* Work required: In the data below, retype exactly the line that contains "Open the notifications" and every line after it, through the last.
---------- Data to process
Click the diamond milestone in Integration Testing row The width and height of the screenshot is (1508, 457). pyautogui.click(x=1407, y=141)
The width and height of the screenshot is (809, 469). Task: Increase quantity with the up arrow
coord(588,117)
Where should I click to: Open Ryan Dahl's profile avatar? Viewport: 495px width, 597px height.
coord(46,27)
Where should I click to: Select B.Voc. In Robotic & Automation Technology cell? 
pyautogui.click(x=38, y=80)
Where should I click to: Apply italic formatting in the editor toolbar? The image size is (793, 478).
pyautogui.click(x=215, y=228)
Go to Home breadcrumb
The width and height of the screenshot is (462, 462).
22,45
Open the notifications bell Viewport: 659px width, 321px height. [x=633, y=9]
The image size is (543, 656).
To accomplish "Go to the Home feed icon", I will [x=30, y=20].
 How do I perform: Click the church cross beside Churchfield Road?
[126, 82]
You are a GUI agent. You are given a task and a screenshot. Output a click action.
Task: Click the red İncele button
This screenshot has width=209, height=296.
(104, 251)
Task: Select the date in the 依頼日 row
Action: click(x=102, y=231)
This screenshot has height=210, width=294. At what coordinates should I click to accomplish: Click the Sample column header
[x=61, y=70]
--------------------
* Result:
Open the notifications bell Viewport: 659px width, 321px height. [x=633, y=9]
The image size is (543, 656).
To accomplish "Go to the Home feed icon", I will [x=30, y=20].
 How do I perform: Click the church cross beside Churchfield Road?
[126, 82]
You are a GUI agent. You are given a task and a screenshot. Output a click action.
Task: Click the red İncele button
This screenshot has width=209, height=296.
(104, 251)
Task: Select the date in the 依頼日 row
Action: click(x=102, y=231)
This screenshot has height=210, width=294. At what coordinates should I click to accomplish: Click the Sample column header
[x=61, y=70]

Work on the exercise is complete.